Towards Open-Closed Categorical Enumerative Invariants: Circle-Action Formality Morphism

TL;DR

This paper constructs an open-closed formality morphism in Calabi-Yau categories, aiming to connect categorical invariants with open-closed Gromov-Witten invariants and advance quantization of open string field theory.

Contribution

It introduces an open-closed formality morphism that extends existing formality structures, providing a new algebraic framework for open-closed Gromov-Witten invariants.

Findings

Constructed an open-closed formality morphism.

Proposed a conjectural link to open-closed Gromov-Witten invariants.

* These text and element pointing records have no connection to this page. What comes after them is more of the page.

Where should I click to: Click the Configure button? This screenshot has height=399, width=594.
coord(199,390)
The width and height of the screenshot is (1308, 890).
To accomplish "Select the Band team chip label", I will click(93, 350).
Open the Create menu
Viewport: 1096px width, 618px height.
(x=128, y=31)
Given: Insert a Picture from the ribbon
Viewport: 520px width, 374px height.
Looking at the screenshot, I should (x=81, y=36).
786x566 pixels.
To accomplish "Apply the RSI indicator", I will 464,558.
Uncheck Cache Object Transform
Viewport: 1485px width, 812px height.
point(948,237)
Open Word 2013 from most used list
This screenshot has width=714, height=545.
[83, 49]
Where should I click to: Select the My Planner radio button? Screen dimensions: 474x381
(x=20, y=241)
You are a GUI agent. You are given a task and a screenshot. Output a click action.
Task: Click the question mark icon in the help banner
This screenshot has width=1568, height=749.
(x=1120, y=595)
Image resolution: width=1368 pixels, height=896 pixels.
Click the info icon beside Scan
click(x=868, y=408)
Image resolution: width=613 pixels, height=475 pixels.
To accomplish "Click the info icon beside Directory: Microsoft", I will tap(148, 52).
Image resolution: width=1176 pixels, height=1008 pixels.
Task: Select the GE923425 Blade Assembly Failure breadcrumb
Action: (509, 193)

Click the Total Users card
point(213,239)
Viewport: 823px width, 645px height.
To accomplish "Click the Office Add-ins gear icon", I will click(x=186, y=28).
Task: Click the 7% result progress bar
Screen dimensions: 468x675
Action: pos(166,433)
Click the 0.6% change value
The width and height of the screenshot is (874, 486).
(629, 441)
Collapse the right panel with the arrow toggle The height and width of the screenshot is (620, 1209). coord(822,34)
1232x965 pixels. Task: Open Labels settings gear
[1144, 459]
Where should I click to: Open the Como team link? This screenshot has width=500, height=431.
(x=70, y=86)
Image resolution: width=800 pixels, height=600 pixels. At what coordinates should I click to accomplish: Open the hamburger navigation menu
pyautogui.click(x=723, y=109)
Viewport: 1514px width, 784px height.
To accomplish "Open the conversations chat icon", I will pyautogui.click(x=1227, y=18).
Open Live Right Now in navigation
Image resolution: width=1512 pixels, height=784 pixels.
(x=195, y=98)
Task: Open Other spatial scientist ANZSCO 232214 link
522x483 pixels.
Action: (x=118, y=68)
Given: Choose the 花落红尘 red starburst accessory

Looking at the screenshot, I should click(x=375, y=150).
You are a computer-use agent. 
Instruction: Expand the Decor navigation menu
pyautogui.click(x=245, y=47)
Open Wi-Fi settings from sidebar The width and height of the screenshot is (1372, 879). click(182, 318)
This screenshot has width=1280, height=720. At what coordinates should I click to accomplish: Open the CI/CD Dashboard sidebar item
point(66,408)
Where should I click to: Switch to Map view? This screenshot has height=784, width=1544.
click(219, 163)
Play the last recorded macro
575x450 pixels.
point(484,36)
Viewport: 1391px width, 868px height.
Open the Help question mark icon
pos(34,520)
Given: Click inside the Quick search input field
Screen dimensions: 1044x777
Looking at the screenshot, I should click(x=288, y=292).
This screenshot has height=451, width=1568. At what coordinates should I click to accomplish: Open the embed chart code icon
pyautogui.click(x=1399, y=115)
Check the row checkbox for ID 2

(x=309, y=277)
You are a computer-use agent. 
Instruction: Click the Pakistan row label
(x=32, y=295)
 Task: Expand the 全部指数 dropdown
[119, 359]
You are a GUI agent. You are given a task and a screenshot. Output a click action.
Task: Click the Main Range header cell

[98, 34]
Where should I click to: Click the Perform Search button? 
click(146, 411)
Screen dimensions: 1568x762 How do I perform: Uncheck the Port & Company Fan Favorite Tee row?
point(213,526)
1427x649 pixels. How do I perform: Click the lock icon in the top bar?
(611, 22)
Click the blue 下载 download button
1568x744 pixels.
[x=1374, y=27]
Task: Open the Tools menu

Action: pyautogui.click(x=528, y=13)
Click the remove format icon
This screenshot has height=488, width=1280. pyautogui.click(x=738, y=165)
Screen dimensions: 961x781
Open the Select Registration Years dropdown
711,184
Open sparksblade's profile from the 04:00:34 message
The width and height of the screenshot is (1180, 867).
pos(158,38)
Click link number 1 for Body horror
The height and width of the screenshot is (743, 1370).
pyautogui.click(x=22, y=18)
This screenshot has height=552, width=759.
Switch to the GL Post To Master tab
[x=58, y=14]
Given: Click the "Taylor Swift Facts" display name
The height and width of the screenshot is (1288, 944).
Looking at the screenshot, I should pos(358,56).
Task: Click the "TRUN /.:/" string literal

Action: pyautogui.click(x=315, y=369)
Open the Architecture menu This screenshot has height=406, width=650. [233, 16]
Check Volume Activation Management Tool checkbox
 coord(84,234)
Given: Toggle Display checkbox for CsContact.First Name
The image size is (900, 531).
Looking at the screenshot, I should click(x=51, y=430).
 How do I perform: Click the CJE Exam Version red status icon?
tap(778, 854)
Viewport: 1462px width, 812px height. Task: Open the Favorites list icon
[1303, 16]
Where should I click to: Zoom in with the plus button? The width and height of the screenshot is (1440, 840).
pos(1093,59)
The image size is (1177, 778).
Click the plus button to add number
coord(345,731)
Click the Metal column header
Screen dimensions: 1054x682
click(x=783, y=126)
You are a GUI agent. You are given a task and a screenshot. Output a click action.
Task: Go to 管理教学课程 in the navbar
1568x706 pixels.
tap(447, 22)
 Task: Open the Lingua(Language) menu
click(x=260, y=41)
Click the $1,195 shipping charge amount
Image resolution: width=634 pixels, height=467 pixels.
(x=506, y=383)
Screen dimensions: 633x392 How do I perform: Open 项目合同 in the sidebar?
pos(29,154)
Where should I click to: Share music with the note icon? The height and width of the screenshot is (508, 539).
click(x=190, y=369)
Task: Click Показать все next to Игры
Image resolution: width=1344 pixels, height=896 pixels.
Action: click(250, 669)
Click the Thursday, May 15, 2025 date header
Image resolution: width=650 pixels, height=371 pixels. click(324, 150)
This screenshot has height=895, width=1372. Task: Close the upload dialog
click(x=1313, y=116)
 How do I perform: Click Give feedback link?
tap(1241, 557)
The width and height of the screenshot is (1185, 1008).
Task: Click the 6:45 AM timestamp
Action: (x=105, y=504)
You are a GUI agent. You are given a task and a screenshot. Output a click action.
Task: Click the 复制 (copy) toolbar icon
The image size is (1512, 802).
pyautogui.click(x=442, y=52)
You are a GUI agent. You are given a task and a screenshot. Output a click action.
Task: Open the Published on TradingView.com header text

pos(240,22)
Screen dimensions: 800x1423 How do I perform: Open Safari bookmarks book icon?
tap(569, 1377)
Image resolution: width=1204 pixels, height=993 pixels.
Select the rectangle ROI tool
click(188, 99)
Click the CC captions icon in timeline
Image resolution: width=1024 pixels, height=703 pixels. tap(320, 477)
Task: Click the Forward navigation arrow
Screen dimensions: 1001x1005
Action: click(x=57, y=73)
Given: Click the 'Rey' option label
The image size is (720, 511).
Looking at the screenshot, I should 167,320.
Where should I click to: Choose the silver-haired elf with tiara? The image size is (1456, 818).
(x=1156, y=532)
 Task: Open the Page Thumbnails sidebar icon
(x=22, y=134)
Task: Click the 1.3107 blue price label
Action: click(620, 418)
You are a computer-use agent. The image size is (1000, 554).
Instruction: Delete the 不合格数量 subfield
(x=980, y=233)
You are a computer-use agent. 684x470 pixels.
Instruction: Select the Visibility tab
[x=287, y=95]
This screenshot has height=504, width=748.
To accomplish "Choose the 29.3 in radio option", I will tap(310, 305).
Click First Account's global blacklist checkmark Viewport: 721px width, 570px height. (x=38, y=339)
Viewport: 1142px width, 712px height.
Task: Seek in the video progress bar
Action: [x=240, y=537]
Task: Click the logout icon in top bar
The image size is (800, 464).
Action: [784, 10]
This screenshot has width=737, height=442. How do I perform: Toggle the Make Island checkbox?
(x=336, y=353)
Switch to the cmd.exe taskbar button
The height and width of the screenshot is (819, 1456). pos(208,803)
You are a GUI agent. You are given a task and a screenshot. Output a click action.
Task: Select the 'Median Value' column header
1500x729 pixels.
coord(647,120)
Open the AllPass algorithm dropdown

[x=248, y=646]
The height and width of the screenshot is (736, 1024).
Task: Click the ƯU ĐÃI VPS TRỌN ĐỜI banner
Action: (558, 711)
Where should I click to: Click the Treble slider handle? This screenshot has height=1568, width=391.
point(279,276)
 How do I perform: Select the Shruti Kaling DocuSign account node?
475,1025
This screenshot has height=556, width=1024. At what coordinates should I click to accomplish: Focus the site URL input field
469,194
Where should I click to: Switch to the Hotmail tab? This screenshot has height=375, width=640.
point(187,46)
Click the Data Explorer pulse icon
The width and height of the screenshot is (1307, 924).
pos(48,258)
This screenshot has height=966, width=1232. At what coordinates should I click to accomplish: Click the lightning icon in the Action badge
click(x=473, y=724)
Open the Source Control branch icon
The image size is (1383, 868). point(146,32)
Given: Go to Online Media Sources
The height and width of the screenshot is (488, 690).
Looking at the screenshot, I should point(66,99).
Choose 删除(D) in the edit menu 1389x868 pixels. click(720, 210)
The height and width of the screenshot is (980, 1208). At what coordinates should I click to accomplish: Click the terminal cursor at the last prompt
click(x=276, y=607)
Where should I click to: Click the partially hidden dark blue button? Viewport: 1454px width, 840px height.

Outlined a step towards quantizing large N open string field theory.

Abstract

Categorical enumerative invariants of a Calabi-Yau category, encoded as the partition function of the associated closed string field theory (SFT), conjecturally equal Gromov-Witten invariants when applied to Fukaya categories. Part of this theory is a formality $L_\infty$ morphism which depends on a splitting of the non-commutative Hodge filtration. Our main result is providing an open-closed formality morphism; the algebraic structures involved conjecturallygive a home to open-closed GW invariants. We explain how the open-closed morphism is an ingredient towards quantizing the large $N$ open SFT of an object of a Calabi-Yau category.